Эдаурд фон ГартманО „Нирване“1
Что такое Нирвана? „Абсолютное ничто“, или „нечто положительное“? Вопросе этот в последнее время решался неоднократно.
Нирвана — „ничто“, говорят одни. Это следует уже из самого значения слова: „уничтожение“. Будь Нирвана надмирным чистым бытием чуждого являемости чистого существа, в таком случае уничтожилось-бы всякое различие между браманизмом и буддизмом. „Сансара“ — мир явлений, по воззрению буддистов, не есть явление абсолютного существа (Брамы), но несуществующая иллюзия, скрывающая от человека его невежество; Сансара не имеет за собой (в основе своей) какого-либо похожего на реальность бытия, но как призрак (wesenloser Schein) заключает в себе лишь небытие, ничто. Наиболее глубокомысленные буддийские философы признали и открыто высказали этот постулат. И действительно, это единственное, что делает буддизм законченной системой. Такой взгляд на Нирвану считался почти неопровержимым до 60-х годов.
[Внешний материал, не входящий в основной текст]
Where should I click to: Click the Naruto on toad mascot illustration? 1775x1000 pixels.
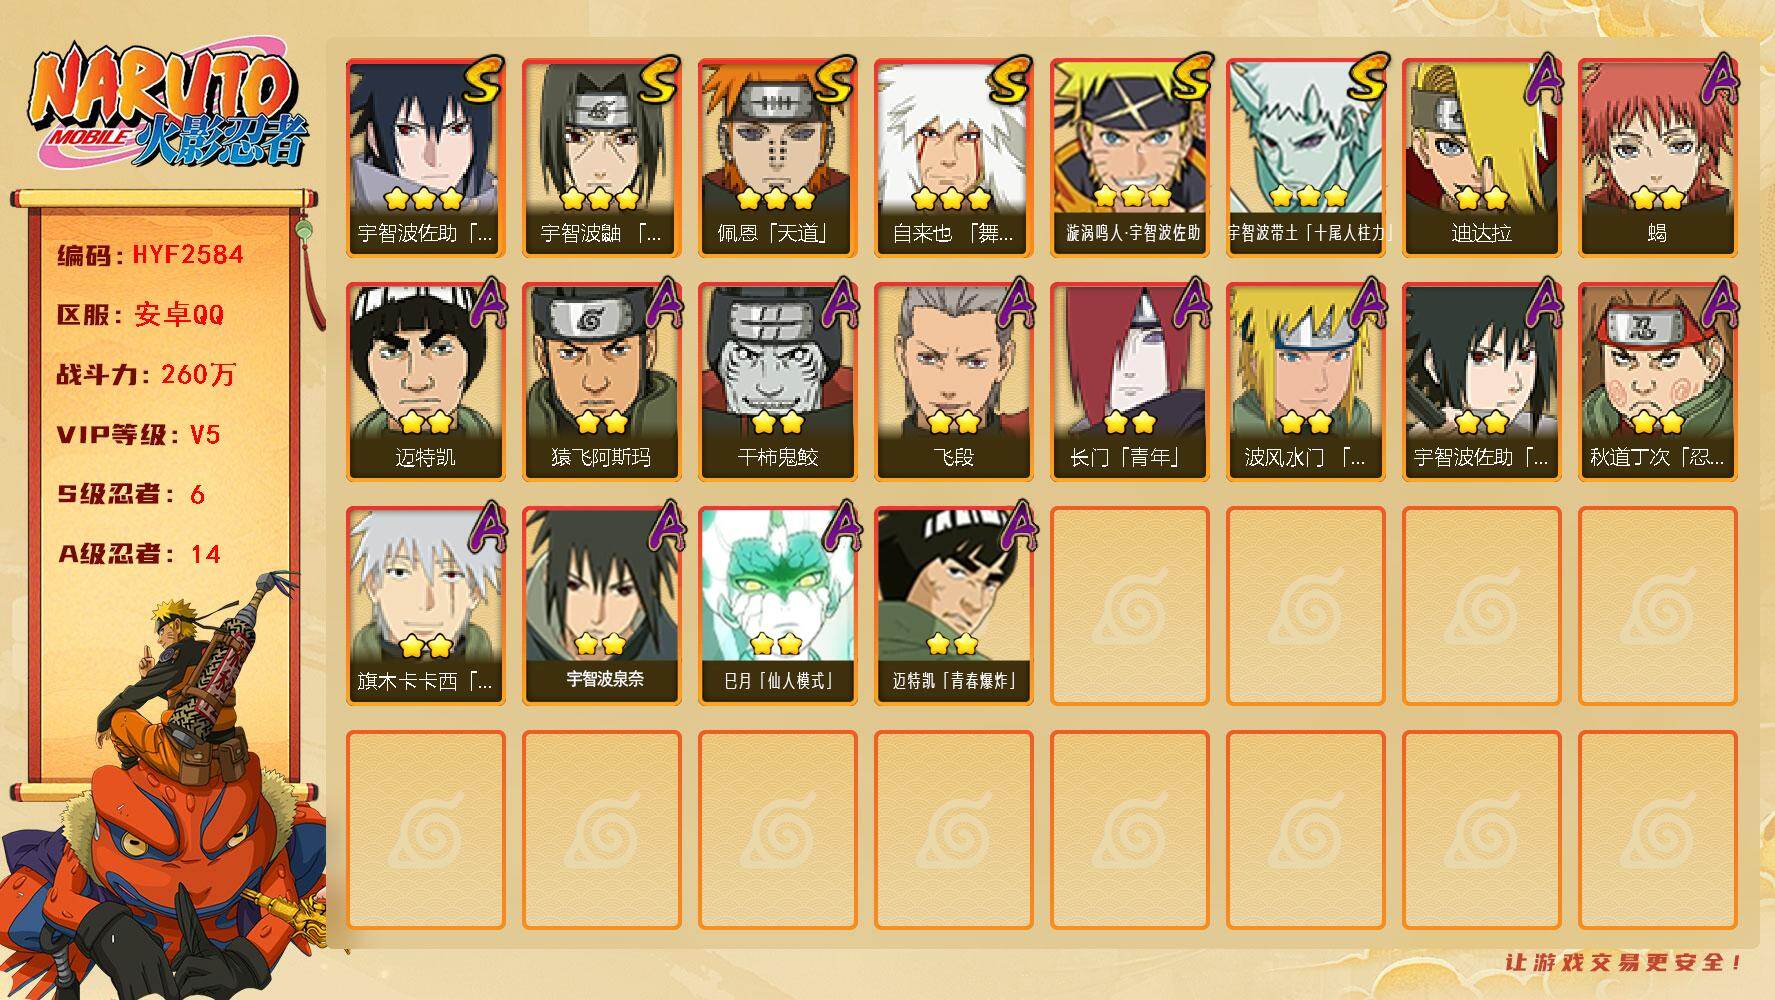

Нет, говорят другие2: Нирвана есть „блаженство (Seligkeit) чистого бытия“. Буддийские философы, учившие абсолютному уничтожению „совершенного“ (человека), как доказано, признаны буддийским церковным учением неправоверными (Heterodoxe).
Позднейшее фантастическое изображение Нирваны раем было-бы невозможно, если-бы она с самого начала не заключала в себе понятия положительного блаженства. Чистое ничто — невозможное понятие (Unbegriff), которое даже философы не в состоянии действительно мыслить, не говоря уже о толпе, и которое менее всего могло-бы получить значение центрального религиозного двигателя.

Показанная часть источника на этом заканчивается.